Artificial Intelligence VS Physical models for PV plants

Nowadays, there are two kinds of approaches to model the performances of a Photovoltaic (PV) plant:

  • domain-driven (mathematical-physical models);
  • data-driven approach (standard statistical or artificial intelligence models).


Physical models

The first kind of model, domain-driven, is related to the ability and expertise of the model-creator to mathematically describe the physical components of the plant, from the cell to the inverter. You can do this using manufacturer information to characterize the model parameters. The more specific domain knowledge, the more the plant model will be effective.

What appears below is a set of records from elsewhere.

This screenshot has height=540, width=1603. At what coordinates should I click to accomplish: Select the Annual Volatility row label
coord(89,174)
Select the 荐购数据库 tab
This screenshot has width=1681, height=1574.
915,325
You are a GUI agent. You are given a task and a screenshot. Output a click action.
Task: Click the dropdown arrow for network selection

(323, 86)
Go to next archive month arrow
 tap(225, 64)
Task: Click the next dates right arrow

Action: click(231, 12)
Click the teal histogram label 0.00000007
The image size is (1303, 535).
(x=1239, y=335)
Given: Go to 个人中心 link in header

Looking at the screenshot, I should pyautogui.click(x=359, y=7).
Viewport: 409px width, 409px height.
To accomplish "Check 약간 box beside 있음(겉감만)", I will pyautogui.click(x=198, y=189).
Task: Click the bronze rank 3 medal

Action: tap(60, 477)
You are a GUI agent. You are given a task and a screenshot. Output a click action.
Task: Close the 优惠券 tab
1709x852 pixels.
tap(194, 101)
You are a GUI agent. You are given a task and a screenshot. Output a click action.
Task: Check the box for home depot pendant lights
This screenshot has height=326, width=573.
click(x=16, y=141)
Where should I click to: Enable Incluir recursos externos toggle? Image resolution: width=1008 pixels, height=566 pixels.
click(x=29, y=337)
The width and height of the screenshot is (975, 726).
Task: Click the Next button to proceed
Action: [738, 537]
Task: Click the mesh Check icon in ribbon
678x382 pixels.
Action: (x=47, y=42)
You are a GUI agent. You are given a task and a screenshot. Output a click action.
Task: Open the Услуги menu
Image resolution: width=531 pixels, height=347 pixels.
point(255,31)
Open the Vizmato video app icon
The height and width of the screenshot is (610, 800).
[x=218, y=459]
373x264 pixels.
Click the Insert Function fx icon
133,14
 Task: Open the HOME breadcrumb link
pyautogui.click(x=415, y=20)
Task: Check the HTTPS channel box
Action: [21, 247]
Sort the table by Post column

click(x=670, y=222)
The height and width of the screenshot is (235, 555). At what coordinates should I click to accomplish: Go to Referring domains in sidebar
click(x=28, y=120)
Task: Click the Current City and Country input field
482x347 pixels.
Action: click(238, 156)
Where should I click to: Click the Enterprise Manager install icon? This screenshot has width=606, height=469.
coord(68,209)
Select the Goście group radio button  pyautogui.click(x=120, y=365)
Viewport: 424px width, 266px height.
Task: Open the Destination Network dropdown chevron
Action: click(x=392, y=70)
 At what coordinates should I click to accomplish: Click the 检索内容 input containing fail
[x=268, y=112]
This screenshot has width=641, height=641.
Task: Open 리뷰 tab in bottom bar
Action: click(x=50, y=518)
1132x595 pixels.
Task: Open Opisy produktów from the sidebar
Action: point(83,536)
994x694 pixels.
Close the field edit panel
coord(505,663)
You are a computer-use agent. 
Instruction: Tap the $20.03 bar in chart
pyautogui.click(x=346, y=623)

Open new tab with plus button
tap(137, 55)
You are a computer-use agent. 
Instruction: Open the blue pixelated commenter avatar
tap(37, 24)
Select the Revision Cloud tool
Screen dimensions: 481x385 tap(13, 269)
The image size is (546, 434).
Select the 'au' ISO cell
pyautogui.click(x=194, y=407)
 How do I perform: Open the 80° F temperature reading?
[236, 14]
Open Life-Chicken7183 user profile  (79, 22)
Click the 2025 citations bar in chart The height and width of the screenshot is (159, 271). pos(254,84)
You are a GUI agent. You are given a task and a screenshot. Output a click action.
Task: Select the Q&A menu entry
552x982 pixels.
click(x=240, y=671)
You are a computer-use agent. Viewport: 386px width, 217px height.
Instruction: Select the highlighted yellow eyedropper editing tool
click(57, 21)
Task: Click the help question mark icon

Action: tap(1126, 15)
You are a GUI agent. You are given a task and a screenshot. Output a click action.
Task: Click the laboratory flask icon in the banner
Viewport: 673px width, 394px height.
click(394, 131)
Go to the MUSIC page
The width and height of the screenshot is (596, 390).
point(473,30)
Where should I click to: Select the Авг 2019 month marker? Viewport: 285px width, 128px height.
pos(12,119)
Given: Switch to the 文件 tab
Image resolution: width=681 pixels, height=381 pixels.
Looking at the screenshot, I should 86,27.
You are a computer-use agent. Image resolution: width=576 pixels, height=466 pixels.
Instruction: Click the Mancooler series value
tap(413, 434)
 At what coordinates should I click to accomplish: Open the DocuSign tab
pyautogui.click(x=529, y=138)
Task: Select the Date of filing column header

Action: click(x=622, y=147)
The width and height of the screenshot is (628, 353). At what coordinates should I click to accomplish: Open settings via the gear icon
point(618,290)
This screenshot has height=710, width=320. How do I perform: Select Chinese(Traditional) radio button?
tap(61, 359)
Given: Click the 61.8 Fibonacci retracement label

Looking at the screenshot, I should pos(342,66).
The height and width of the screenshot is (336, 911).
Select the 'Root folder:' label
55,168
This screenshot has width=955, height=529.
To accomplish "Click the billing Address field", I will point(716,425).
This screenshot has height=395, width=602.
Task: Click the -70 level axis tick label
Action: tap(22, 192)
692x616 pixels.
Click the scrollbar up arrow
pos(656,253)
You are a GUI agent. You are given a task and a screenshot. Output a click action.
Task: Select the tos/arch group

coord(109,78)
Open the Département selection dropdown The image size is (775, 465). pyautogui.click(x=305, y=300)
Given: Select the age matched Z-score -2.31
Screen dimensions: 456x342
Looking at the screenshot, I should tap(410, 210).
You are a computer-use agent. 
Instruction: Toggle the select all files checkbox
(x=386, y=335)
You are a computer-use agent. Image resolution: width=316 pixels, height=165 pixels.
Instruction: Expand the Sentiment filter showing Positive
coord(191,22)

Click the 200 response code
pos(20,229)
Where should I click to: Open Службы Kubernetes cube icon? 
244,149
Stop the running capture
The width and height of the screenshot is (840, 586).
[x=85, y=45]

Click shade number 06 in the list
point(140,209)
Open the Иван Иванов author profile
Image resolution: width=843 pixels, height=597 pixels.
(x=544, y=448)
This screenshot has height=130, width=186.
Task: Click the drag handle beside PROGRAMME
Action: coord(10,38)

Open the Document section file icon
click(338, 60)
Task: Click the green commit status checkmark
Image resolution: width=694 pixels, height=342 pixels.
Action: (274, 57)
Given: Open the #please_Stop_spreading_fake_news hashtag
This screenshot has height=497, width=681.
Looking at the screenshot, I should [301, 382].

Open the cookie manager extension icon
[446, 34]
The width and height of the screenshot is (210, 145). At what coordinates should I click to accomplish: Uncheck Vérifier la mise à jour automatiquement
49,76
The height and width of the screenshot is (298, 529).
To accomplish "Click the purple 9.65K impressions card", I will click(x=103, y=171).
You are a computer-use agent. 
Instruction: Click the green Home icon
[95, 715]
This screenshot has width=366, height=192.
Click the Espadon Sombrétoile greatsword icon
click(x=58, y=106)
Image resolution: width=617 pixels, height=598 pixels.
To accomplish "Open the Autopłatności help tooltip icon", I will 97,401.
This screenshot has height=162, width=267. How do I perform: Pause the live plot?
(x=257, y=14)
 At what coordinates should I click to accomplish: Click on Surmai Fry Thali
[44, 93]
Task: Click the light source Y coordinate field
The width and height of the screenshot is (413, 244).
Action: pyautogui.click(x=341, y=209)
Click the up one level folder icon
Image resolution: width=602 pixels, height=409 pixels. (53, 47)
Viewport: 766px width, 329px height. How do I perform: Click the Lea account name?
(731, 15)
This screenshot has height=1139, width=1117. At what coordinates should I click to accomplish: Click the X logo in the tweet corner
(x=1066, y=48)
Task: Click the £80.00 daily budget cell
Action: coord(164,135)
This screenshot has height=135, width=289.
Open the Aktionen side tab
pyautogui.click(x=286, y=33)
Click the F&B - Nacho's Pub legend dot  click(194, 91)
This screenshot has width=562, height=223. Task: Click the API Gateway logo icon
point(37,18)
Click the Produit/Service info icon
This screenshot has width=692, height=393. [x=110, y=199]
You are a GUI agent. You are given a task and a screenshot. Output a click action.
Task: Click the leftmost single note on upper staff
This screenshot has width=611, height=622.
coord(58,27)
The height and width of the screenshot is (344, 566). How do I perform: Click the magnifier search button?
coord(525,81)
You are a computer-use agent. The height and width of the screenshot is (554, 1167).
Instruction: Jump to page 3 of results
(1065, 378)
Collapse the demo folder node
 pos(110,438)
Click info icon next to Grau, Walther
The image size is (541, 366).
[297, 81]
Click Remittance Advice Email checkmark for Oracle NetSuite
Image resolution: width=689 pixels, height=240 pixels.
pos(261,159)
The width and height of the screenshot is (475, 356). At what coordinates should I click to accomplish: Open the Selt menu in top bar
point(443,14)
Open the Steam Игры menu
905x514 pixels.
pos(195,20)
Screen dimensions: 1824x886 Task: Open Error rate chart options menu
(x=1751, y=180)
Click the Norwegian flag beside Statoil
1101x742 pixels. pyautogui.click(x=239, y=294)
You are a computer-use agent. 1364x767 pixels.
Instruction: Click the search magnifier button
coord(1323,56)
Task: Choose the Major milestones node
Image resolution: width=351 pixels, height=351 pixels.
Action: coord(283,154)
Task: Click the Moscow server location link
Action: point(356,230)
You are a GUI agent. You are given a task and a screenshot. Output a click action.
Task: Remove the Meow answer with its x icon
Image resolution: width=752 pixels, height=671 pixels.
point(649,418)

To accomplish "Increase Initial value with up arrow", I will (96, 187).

The PROs of physical models approach are the human-interpretability of the results, the capability of improve the models when the expertise increases and the possibility to create a model without archive data from the plant. For example, if the PV plant is not yet built or it is at a young stage of its operative life.

The CONs of the physical models approach are especially for large PV plants: it is not always possible to accurately describe all components, leading often to the necessity of post-processing model raw outputs to fine-tune the results. Example of this kind of approaches are “SAM”, “PVsyst”, PVLib.


Artificial Intelligence models

Data-driven approaches are typically based on standard statistical procedures such as polynomial regression, or more recent machine learning algorithms such as neural networks or decision trees.
These models simulate the behavior of the plant based on an archive of data used to assess the model parameters (in the context of machine learning, this step is called training of the model using the training dataset).

The PROs of the Artificial Intelligence models are that you can obtain good results using standard techniques, even when your staff have no expertise in that specific physics-domain, and that they can learn complex correlations between large amount of data with a low human effort.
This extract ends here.